■ Lines of data:
--------
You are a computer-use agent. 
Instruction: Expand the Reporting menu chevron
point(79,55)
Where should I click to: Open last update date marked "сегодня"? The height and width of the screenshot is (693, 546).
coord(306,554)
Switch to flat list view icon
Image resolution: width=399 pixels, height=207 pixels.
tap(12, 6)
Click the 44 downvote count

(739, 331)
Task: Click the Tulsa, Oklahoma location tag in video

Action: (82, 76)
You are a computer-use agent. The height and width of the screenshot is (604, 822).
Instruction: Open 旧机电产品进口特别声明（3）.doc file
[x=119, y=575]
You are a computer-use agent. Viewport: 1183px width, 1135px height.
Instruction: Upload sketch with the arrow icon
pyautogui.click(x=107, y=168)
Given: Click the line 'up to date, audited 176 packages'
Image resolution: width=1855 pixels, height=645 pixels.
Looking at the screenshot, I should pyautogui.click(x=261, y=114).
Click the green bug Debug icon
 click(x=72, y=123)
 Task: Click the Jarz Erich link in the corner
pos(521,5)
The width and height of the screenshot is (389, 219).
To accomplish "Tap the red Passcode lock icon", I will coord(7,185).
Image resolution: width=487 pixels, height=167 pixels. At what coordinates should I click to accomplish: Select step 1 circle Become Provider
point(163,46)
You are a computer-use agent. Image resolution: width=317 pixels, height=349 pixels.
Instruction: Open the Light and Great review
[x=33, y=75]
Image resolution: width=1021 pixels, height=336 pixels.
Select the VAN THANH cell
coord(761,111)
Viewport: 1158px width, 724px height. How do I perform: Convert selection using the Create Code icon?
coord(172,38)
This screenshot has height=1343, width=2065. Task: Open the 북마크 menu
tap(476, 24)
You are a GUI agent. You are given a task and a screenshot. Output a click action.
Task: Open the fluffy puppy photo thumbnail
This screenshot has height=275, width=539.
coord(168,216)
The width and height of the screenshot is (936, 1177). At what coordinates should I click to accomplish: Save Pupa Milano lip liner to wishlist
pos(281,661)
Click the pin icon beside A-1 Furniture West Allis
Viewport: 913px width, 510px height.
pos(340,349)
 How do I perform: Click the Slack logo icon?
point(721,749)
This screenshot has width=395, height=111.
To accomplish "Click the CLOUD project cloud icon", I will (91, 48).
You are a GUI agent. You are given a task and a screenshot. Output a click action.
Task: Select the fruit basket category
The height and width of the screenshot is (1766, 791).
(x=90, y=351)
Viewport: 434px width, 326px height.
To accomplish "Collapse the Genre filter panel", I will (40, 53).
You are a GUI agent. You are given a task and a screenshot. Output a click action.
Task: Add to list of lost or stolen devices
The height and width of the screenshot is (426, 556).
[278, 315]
--------
■ WHAT YOU NEED TO DO: Can you update the items above so that every "Instruction" becomes "Goal" and nothing else changes?

■ TASK ANSWER:
You are a computer-use agent. 
Goal: Expand the Reporting menu chevron
point(79,55)
Where should I click to: Open last update date marked "сегодня"? The height and width of the screenshot is (693, 546).
coord(306,554)
Switch to flat list view icon
Image resolution: width=399 pixels, height=207 pixels.
tap(12, 6)
Click the 44 downvote count

(739, 331)
Task: Click the Tulsa, Oklahoma location tag in video

Action: (82, 76)
You are a computer-use agent. The height and width of the screenshot is (604, 822).
Goal: Open 旧机电产品进口特别声明（3）.doc file
[x=119, y=575]
You are a computer-use agent. Viewport: 1183px width, 1135px height.
Goal: Upload sketch with the arrow icon
pyautogui.click(x=107, y=168)
Given: Click the line 'up to date, audited 176 packages'
Image resolution: width=1855 pixels, height=645 pixels.
Looking at the screenshot, I should pyautogui.click(x=261, y=114).
Click the green bug Debug icon
 click(x=72, y=123)
 Task: Click the Jarz Erich link in the corner
pos(521,5)
The width and height of the screenshot is (389, 219).
To accomplish "Tap the red Passcode lock icon", I will coord(7,185).
Image resolution: width=487 pixels, height=167 pixels. At what coordinates should I click to accomplish: Select step 1 circle Become Provider
point(163,46)
You are a computer-use agent. Image resolution: width=317 pixels, height=349 pixels.
Goal: Open the Light and Great review
[x=33, y=75]
Image resolution: width=1021 pixels, height=336 pixels.
Select the VAN THANH cell
coord(761,111)
Viewport: 1158px width, 724px height. How do I perform: Convert selection using the Create Code icon?
coord(172,38)
This screenshot has height=1343, width=2065. Task: Open the 북마크 menu
tap(476, 24)
You are a GUI agent. You are given a task and a screenshot. Output a click action.
Task: Open the fluffy puppy photo thumbnail
This screenshot has height=275, width=539.
coord(168,216)
The width and height of the screenshot is (936, 1177). At what coordinates should I click to accomplish: Save Pupa Milano lip liner to wishlist
pos(281,661)
Click the pin icon beside A-1 Furniture West Allis
Viewport: 913px width, 510px height.
pos(340,349)
 How do I perform: Click the Slack logo icon?
point(721,749)
This screenshot has width=395, height=111.
To accomplish "Click the CLOUD project cloud icon", I will (91, 48).
You are a GUI agent. You are given a task and a screenshot. Output a click action.
Task: Select the fruit basket category
The height and width of the screenshot is (1766, 791).
(x=90, y=351)
Viewport: 434px width, 326px height.
To accomplish "Collapse the Genre filter panel", I will (40, 53).
You are a GUI agent. You are given a task and a screenshot. Output a click action.
Task: Add to list of lost or stolen devices
The height and width of the screenshot is (426, 556).
[278, 315]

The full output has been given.